Sulfur atom occupying surface oxygen vacancy to boost the charge transfer and stability for aqueous Bi2O3 electrode

Oxygen vacancies (O_v) within metal oxide electrodes can enhance mass/charge transfer dynamics in energy storage systems. However, construction of surface O_v often leads to instability in electrode structure and irreversible electrochemical reactions, posing a significant challenge. To overcome these challenges, atomic heterostructures are employed to address the structural instability and enhance the mass/charge transfer dynamics associated with phase conversion mechanism in aqueous electrodes. Herein, we introduce an atomic S–Bi₂O₃ heterostructure (sulfur (S) anchoring on the surface O_v of Bi₂O₃). The integration of S within Bi₂O₃ lattice matrix triggers a charge imbalance at the heterointerfaces, ultimately resulting in the creation of a built-in electric field (BEF).
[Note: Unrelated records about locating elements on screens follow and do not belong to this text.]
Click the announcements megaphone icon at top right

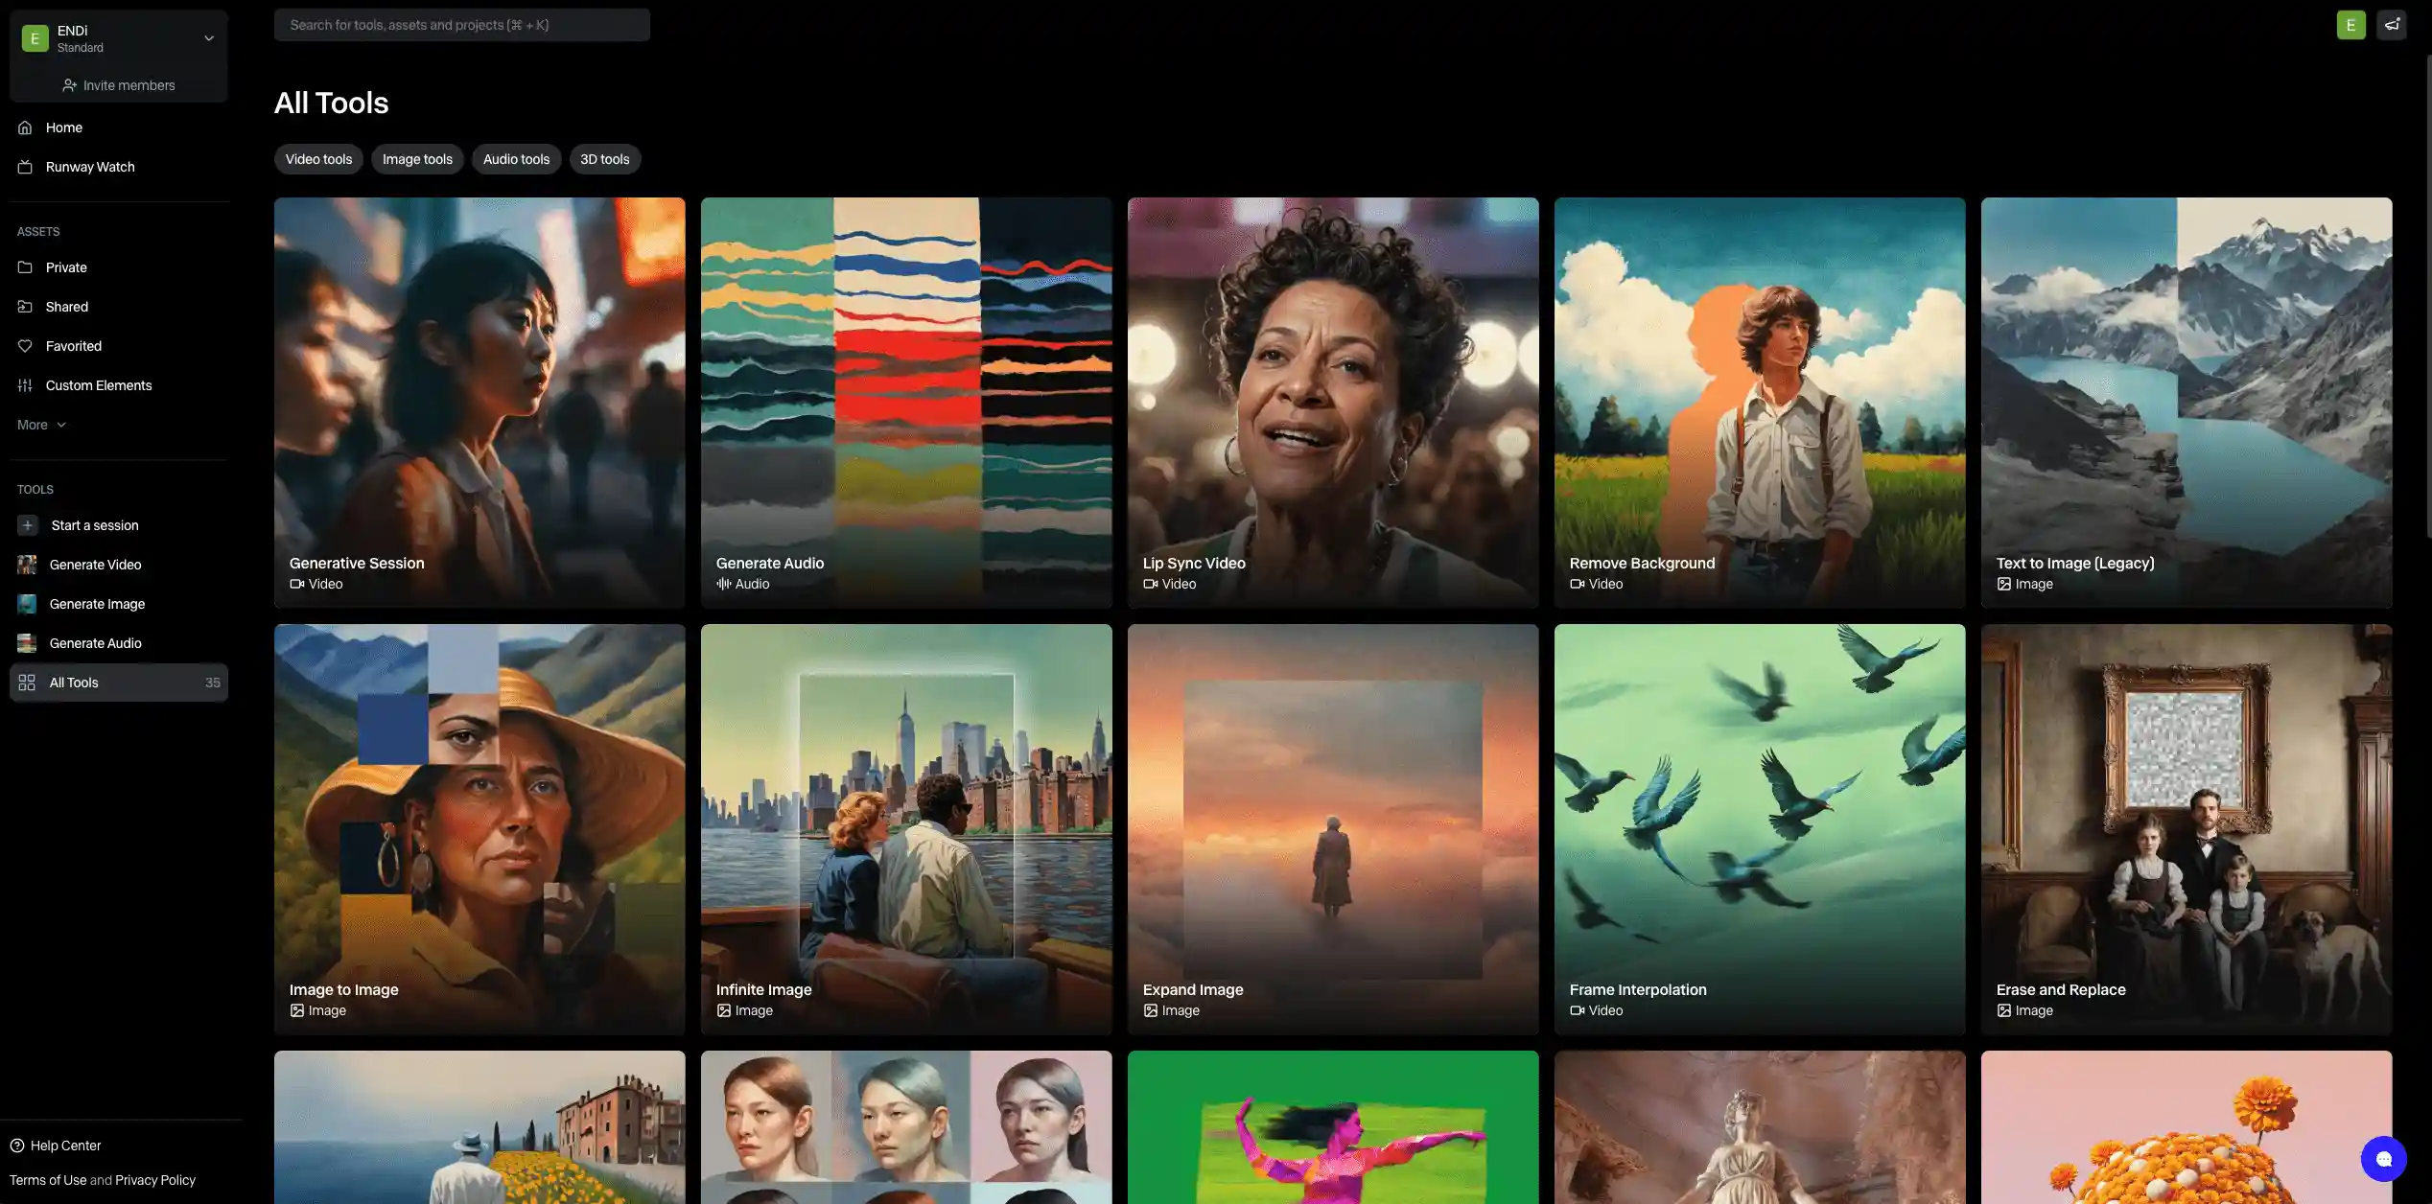2392,25

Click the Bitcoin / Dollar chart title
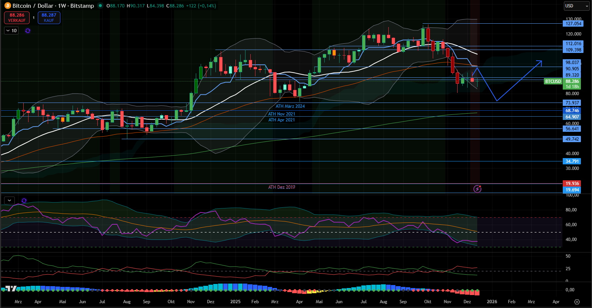click(x=53, y=6)
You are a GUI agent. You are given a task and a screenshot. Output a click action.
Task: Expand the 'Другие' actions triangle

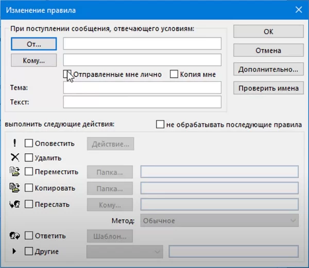tap(14, 252)
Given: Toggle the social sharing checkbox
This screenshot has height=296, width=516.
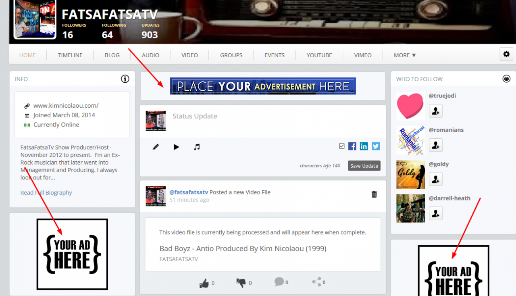Looking at the screenshot, I should point(342,146).
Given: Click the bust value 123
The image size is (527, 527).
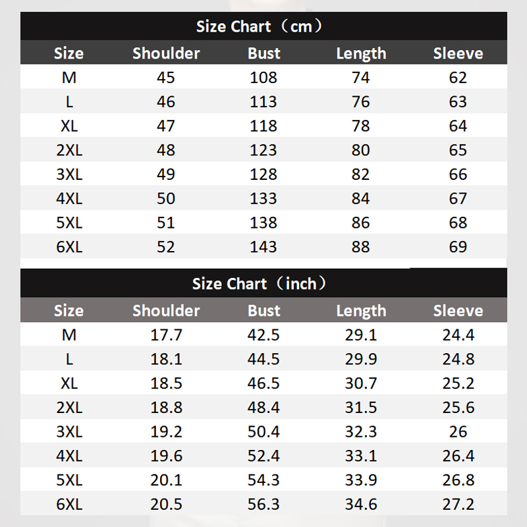Looking at the screenshot, I should tap(264, 150).
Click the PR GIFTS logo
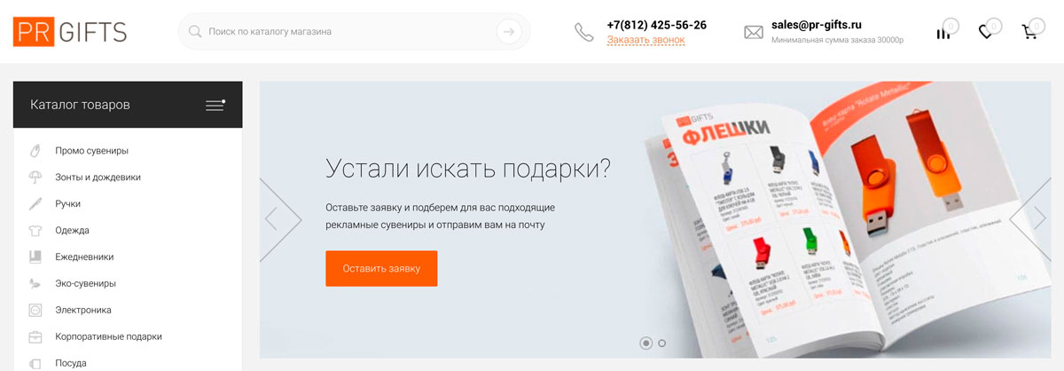This screenshot has height=371, width=1064. (x=70, y=31)
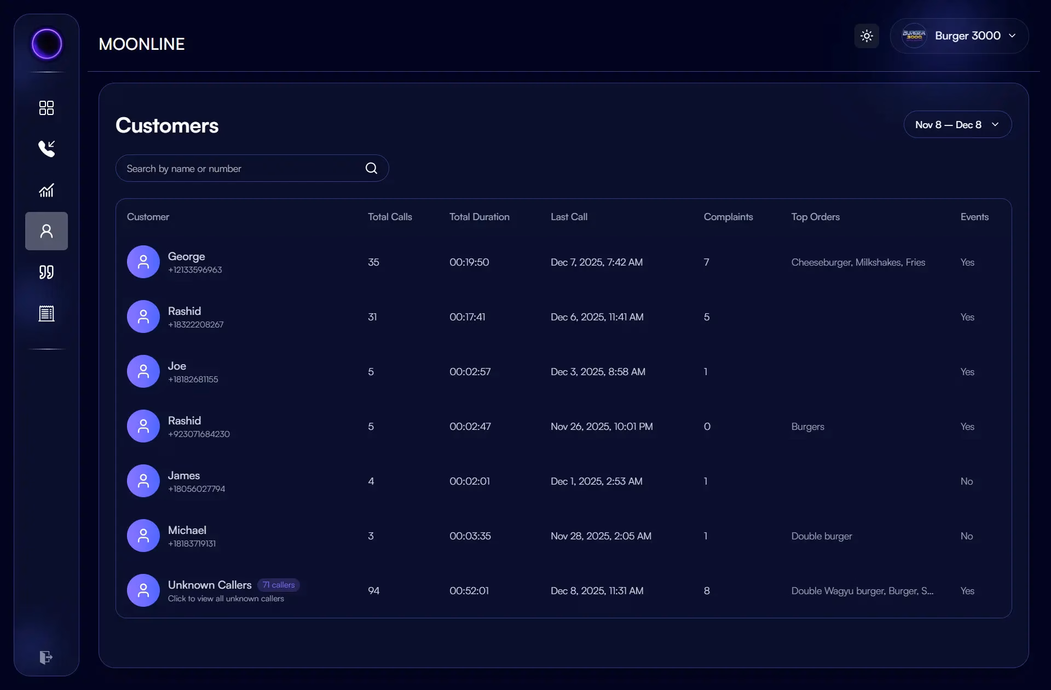The width and height of the screenshot is (1051, 690).
Task: Open the incoming calls phone icon
Action: 47,148
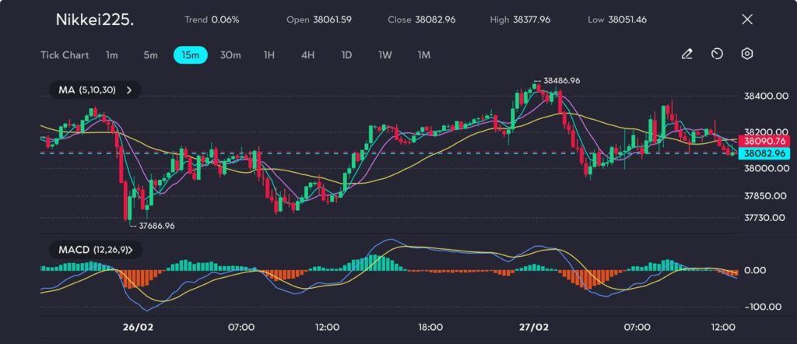Switch chart to 1W interval
797x344 pixels.
pos(385,55)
Thus, the BEF attracts OH⁻ ions to be adsorbed onto Bi within the regions of high electron cloud overlap in S–Bi₂O₃, facilitating highly efficient charge transfer. Furthermore, the anchored S plays a pivotal role in preserving structural integrity, thus effectively stabilizing the phase conversion reaction of Bi₂O₃. As a result, the S–Bi₂O₃ electrode achieves 72.3 mA h g⁻¹ at 10 A g⁻¹ as well as high-capacity retention of 81.9% after 1600 cycles. Our innovative S–Bi₂O₃ design presents a groundbreaking approach for fabricating electrodes that exhibit efficient and stable mass and charge transfer capabilities. Furthermore, it enhances our understanding of the underlying reaction mechanism within energy storage electrodes.